(Stored records)
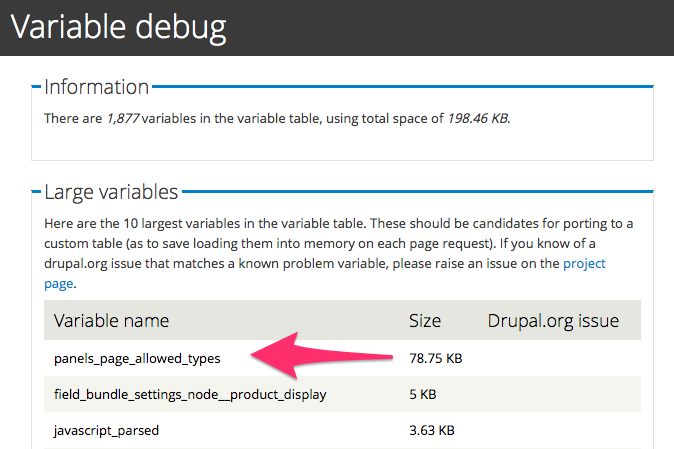Click the empty issue cell for panels_page_allowed_types
This screenshot has width=674, height=449.
coord(560,357)
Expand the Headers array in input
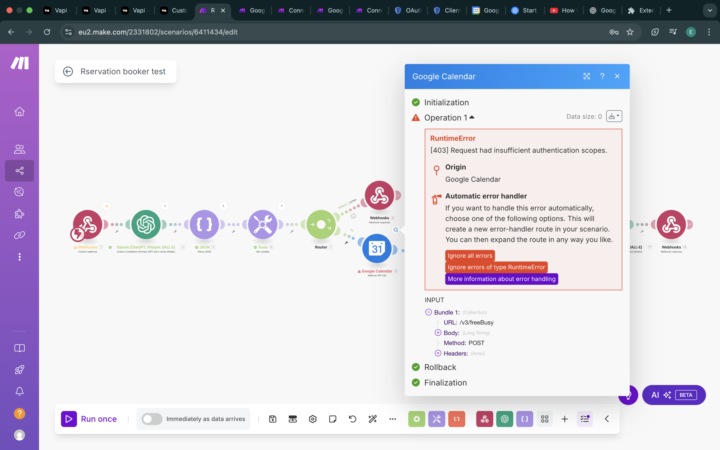Viewport: 720px width, 450px height. (x=438, y=353)
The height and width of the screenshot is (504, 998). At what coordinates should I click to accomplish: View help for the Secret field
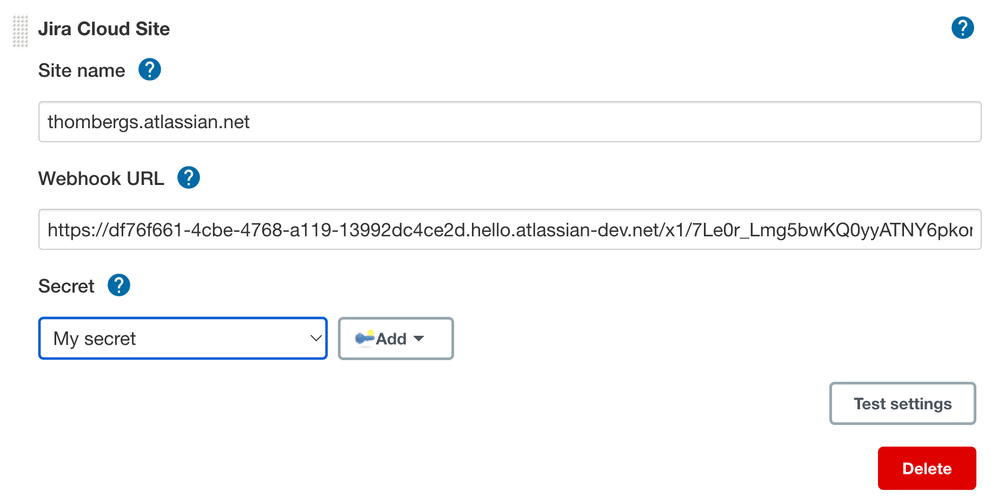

Activity: All lines from the one containing "Expand the Headers array in input" through the final line of the entries above must be restated word for word, pictures excluded.

Finished task:
Expand the Headers array in input
Viewport: 720px width, 450px height. (x=438, y=353)
The height and width of the screenshot is (504, 998). At what coordinates should I click to accomplish: View help for the Secret field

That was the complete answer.